Reporter: Merlinda Riska | Editor: S.S. Kurniawan
KONTAN.CO.ID - Memang, kesuksesan Moh. Ilham membangun bisnis bata hias tidak lepas dari “sentuhan” sang ibu yang merupakan pengusaha. Tapi, itu hanya di awal bisnis dan dia tetap harus merasakan pahit getir dalam berbisnis.
Kini saban bulan, pemilik Omah Bata ini rata-rata mengantongi omzet sebesar Rp 250 juta. Penghasilan Ilham yang mengklaim sebagai pionir produsen bata tempel bertambah jadi Rp 300 juta–Rp 350 juta di bulan-bulan jelang dan sesudah Lebaran.
Pelanggannya bukan cuma perorangan, juga perusahaan-perusahaan konstruksi dan properti besar. Sebut saja, PT Adhi Karya Tbk dan PT PP Tbk. Dia juga pernah mendapat pesanan untuk Hotel Santika, The Sultan Hotel, Domino’s Pizza, The Coffee Bean, J-Co.
Sebelum terjun ke bisnis bata hias, lulusan Binus University, Jakarta, ini sempat bekerja di bagian teknologi informasi (TI) sebuah perusahaan selama empat tahun. Cuma malang tak bisa ditolak, istrinya jatuh sakit. Ilham pun mengundurkan diri biar bisa fokus pada proses penyembuhan sang istri.
Meski begitu, Ilham tidak betul-betul berhenti bekerja. Dia membantu ibunya yang memiliki usaha batu alam. Namun, “Awal 2012, pas anak saya mau lahir, saya berpikir, saya harus bisa menghasilkan usaha sendiri yang bisa memberikan manfaat, pendapatan bagi keluarga saya,” kata pria kelahiran Jakarta, 20 Juni 1985, ini.

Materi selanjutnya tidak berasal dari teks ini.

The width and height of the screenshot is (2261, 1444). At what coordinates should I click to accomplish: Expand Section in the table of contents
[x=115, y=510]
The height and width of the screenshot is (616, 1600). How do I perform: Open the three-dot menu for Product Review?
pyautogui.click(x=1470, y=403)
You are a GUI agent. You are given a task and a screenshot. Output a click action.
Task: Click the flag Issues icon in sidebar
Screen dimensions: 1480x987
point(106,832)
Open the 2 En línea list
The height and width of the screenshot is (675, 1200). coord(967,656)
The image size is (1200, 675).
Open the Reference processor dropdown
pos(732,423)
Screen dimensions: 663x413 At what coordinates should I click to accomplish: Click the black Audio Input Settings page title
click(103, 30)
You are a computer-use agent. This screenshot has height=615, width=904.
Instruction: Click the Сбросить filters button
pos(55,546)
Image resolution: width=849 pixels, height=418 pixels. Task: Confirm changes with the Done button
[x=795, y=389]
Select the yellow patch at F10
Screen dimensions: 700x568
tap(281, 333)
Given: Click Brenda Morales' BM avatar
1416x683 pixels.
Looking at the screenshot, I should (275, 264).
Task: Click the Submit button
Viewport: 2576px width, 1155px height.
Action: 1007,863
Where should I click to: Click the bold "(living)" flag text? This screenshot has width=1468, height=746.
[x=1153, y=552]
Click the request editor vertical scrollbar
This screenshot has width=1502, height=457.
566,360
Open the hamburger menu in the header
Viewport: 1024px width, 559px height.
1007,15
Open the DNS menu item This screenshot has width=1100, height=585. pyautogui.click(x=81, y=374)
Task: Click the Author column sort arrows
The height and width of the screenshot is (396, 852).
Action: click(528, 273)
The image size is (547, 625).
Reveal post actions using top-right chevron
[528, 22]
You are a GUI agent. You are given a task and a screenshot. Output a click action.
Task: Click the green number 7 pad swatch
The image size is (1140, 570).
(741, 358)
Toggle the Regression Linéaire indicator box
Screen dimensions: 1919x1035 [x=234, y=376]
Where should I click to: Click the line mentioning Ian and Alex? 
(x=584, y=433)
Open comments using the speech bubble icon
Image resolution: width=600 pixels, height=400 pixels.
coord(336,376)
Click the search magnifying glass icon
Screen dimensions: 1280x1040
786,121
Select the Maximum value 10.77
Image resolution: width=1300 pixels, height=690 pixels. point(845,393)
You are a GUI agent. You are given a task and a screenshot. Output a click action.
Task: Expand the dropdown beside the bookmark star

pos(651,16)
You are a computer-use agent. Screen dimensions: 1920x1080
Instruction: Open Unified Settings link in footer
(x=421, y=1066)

Sambil bekerja di tempat sang ibu, Ilham mencari-cari ide dan inspirasi usaha. Kebetulan, ia melayani langsung pembeli. Dari situ, dia tahu, ada konsumen yang menanyakan produk bata hias (expose) yang tidak dijual di tempat ibunya.
Melihat potensinya yang bagus, Ilham mantap membuka usaha bata hias. Untuk melengkapi produknya, dia menciptakan produk baru: bata tempel. “Saya jadi pionir bata tempel. Secara tidak langsung menciptakan tren baru untuk dunia arsitektur, dunia desain interior dan eksterior,” ujarnya.
Ilham lalu mengutarakan niatnya berbisnis bata hias ke sang ibu, bermodal uang Rp 5 juta dari tabungannya. “Saya dikasih tempat di lokasi usaha ibu saya. Tempatnya bisa dibilang kecil, enggak layak deh untuk jualan,” ungkapnya.
Habis, ibunya memberi tempat dengan ukuran hanya 2 meter x 1 meter. Itu pun lokasinya dekat kamar mandi. Ilham lalu menggunakan tempat tersebut buat memajang produk.
Produk yang dia tawarkan merupakan hasil keliling Jakarta dan sekitarnya mencari produsen batu bata hias. “Dulu, saya belum berani pesan dari luar kota yang jauh karena saat itu belum punya kendaraan untuk ambil barang tersebut, meskipun ada juga yang didrop langsung ke saya tanpa perlu ambil sendiri,” katanya.
Awalnya, yang jadi pembelinya adalah para konsumen toko batu alam milik sang ibu. Sebab, Ilham masih tetap melayani pembeli yang datang ke tempat ibunya, sembari menawarkan bata hias yang dia jual.
Serba sendiri
Ketika itu, ia menjalani bisnis seorang diri. Semua pekerjaan, mulai mengambil barang dari produsen yang jadi rekanan, mengantar ke tempat pembeli, hingga menurunkannya dari mobil sendirian. “Saya pernah antar barang ke sebuah mal jam 10 malam, menunggu tutup, buat restoran yang sedang renovasi,” kenang Ilham.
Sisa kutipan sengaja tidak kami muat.